THE recent Government decisions concerning the gas, coal and nuclear industries show once again the lack of a coherent long-term energy policy. Policies seem to be dictated by short-term economic considerations with little or no thought for the future.

The first of these decisions is what is called the 'dash for gas'. Several new gas-fired stations are being built, but it is far from obvious that they will compete economically now, and according to the energy expert Professor Fells the price of gas is likely to double in the next ten years as the North Sea reserves are depleted. Dr.

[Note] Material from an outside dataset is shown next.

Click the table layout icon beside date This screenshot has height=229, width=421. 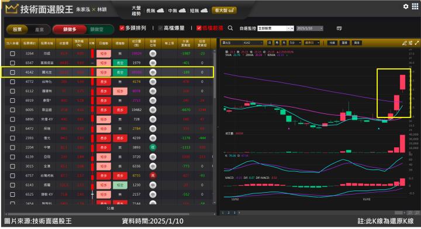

Winterton of Bradford University has estimated that the new gas policy will add |pound~1 billion to our energy bill and force the closure of 17 coal-fired power stations.

This is possibly part of the reason why it has also been decided to close a large number of our remaining coal mines in spite of widespread public support for the miners. Another reason is that it may be cheaper to import coal than to mine it ourselves. As the gas runs out we shall need more coal, but will be unable to provide it for ourselves. Is it not then likely that our overseas suppliers, seeing that we have to buy their coal, will gradually raise their price, to our acute discomfort?

In the modern world, it is very desirable whenever possible to avoid dependence on overseas supplies of vital materials. That is why the French, for example, lacking both oil and coal, decided to invest heavily in nuclear energy, so that now 75 per cent of their electricity comes from nuclear power stations. In a few years the result of our present policies will force us to buy overseas coal, when we are still sitting on huge deposits of our own. Once a coal mine is abandoned, it soon becomes unworkable; it cannot be effectively mothballed. We may regret those closures.

Although it provides about 20 per cent of our electricity (50 per cent in Scotland) nuclear power is widely regarded as a dead duck. The decision not to include the nuclear power stations in the privatisation programme seemed to be the last straw. Is this really the end of the road that began with such high hopes in the fifties, when Britain led the world in the peaceful application of atomic energy? As the gas runs out and imported coal becomes more and more expensive, nuclear power will look increasingly attractive.

In Britain we are very fortunate in our energy supplies. We have huge coal deposits and large, though rapidly diminishing, oilfields in the North Sea. In some areas hydroelectric power makes a substantial contribution. Taken together, they can supply all our energy needs. In the sense that we can survive without it, we do not really need nuclear power. If we build nuclear power stations, it should only be because they are demonstrably better, safer, cheaper and less harmful to the environment than the alternative sources.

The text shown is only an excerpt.